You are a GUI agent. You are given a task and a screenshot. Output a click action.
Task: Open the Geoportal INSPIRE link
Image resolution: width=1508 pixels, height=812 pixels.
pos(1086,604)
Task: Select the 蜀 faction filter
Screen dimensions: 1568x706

* * *

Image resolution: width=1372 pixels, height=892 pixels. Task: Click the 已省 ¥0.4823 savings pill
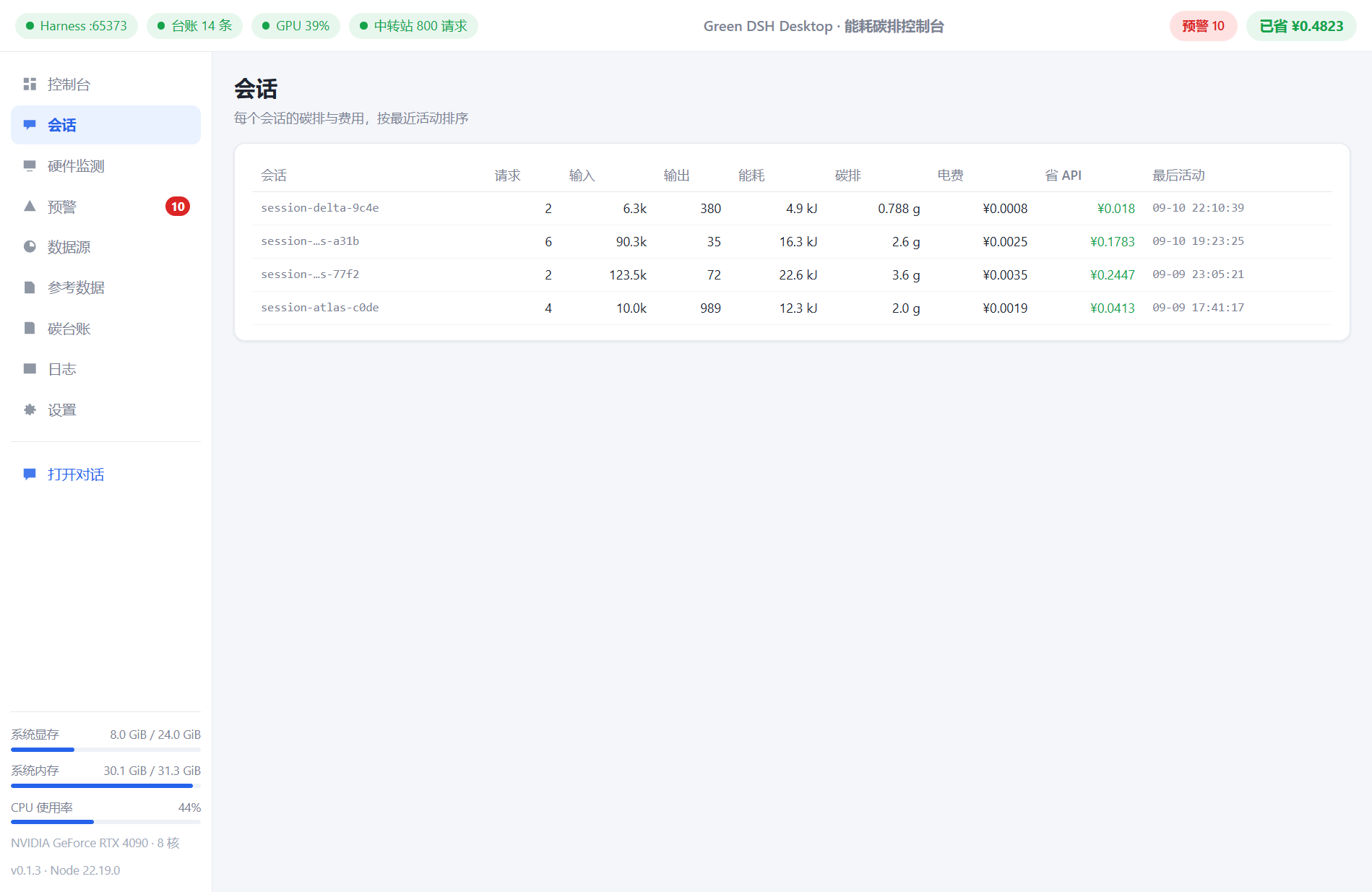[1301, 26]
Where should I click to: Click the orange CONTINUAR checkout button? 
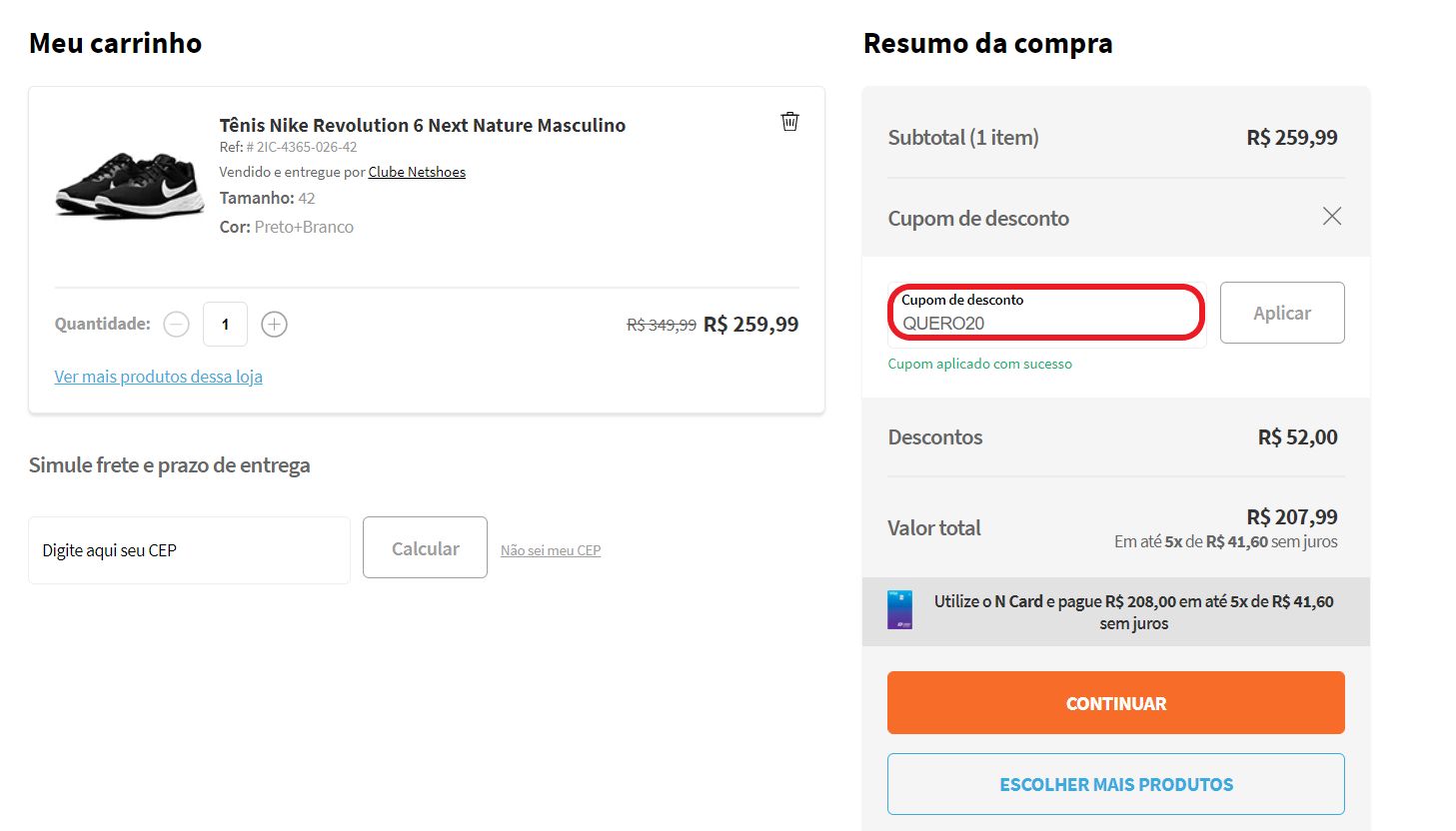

--

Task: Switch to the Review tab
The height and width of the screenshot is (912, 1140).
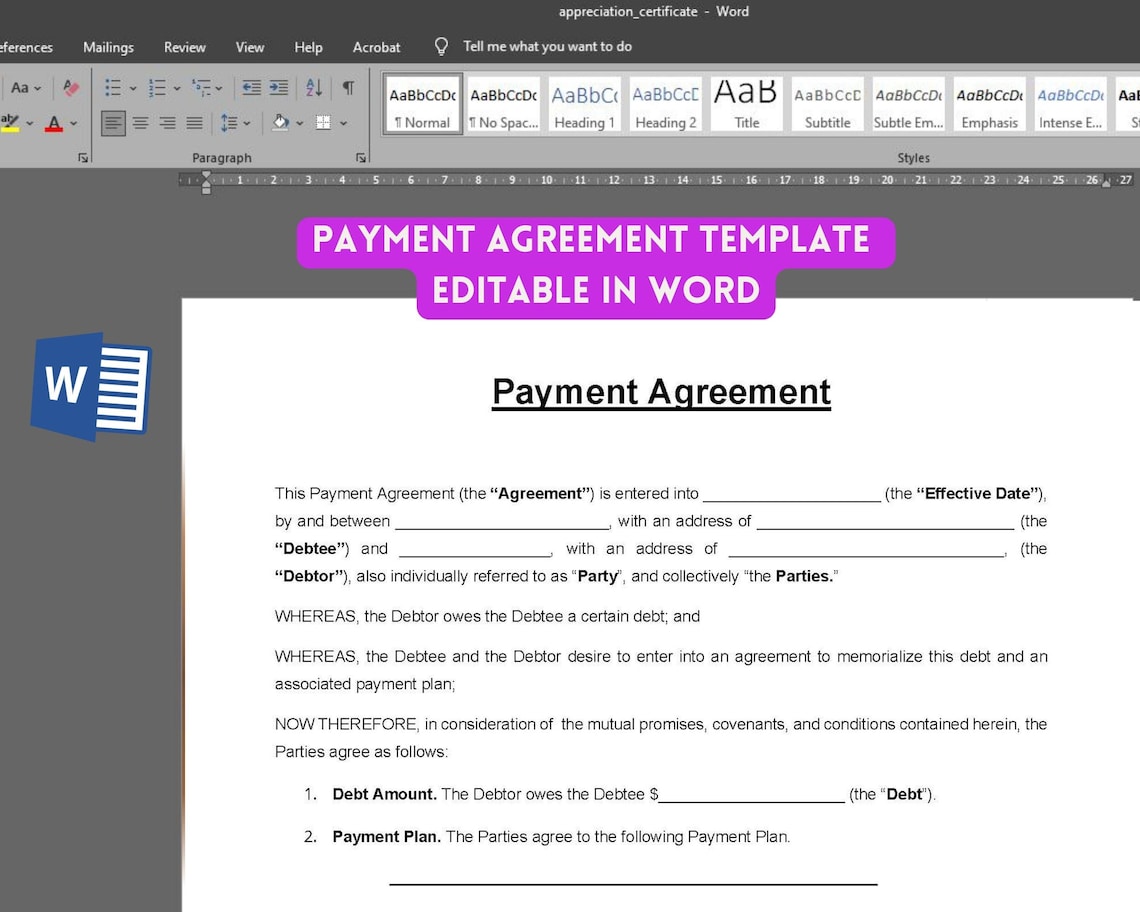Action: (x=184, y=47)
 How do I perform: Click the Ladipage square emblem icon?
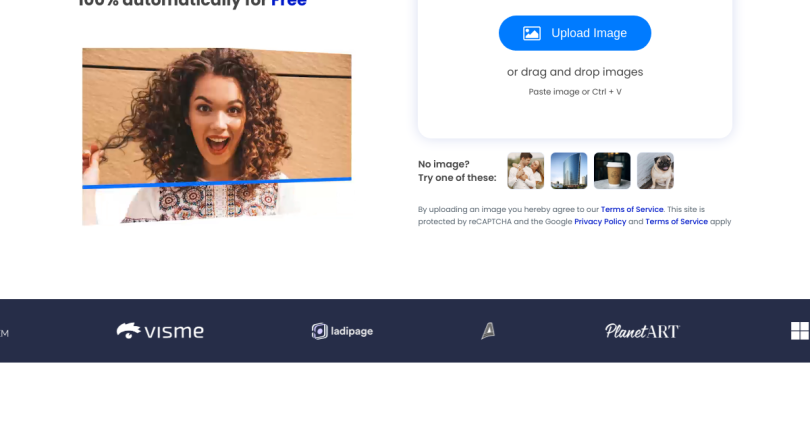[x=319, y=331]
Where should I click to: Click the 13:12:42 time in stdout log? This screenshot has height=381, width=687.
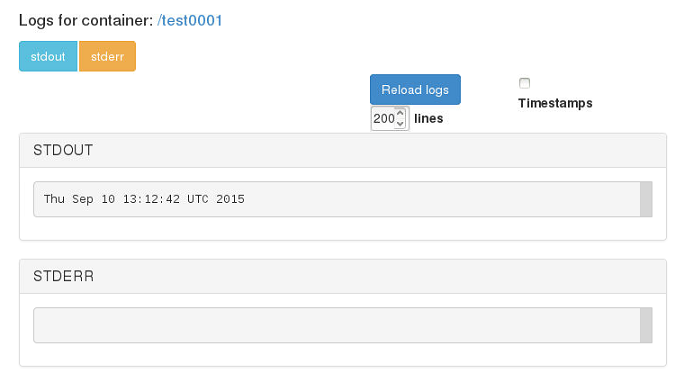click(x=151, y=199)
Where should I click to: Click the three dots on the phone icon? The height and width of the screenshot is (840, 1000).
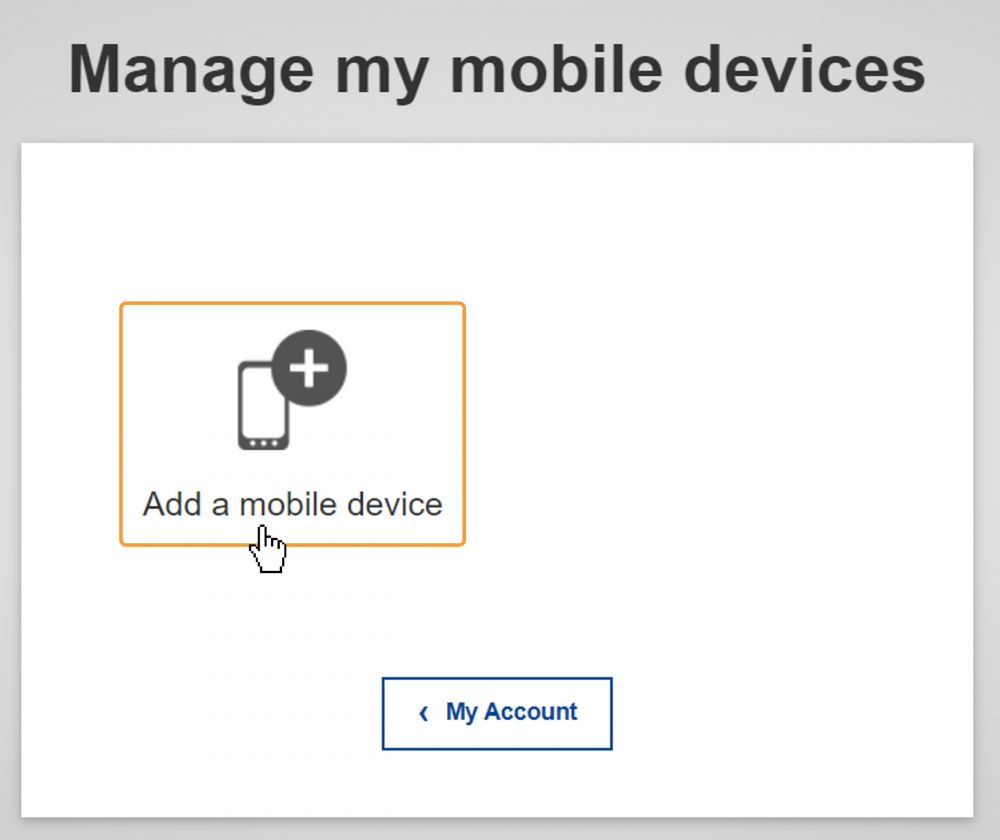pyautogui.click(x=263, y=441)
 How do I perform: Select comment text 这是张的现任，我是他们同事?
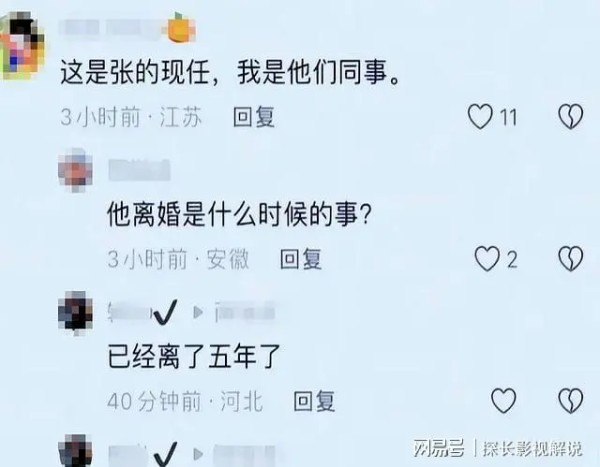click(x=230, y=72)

#### What you have to do
Both the line containing "You are a GUI" and the line containing "Screen dimensions: 1568x706" belong in the answer. Print them and every line above that falls between them exactly, and no others.

#### Solution
You are a GUI agent. You are given a task and a screenshot. Output a click action.
Task: Open the Geoportal INSPIRE link
Image resolution: width=1508 pixels, height=812 pixels.
pos(1086,604)
Task: Select the 蜀 faction filter
Screen dimensions: 1568x706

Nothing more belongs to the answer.